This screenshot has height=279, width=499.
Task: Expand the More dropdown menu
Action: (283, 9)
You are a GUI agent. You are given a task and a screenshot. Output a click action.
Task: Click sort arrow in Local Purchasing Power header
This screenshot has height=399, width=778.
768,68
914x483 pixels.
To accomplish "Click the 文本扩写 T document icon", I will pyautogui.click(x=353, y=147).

------------

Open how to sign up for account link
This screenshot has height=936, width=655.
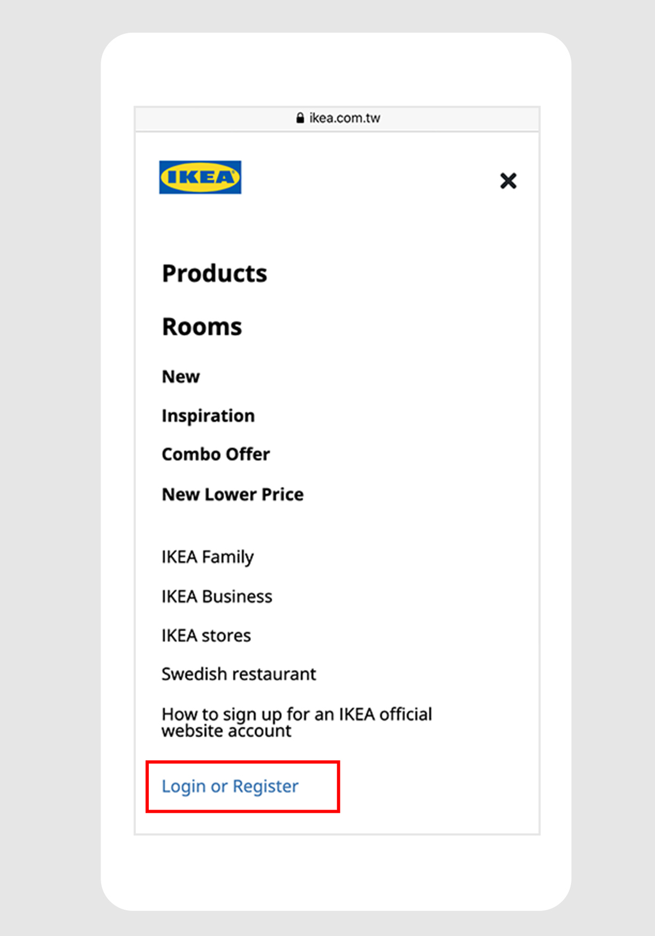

------------

◆ **To be done**
Starting with the line containing "This screenshot has height=279, width=499." and going on through the line containing "will pyautogui.click(x=353, y=147).", can you give the data above as a JSON list of strings, one string per line and with any blank lines left out?

◆ **Response for this exercise**
[
  "This screenshot has height=279, width=499.",
  "Task: Expand the More dropdown menu",
  "Action: (283, 9)",
  "You are a GUI agent. You are given a task and a screenshot. Output a click action.",
  "Task: Click sort arrow in Local Purchasing Power header",
  "This screenshot has height=399, width=778.",
  "768,68",
  "914x483 pixels.",
  "To accomplish \"Click the 文本扩写 T document icon\", I will pyautogui.click(x=353, y=147)."
]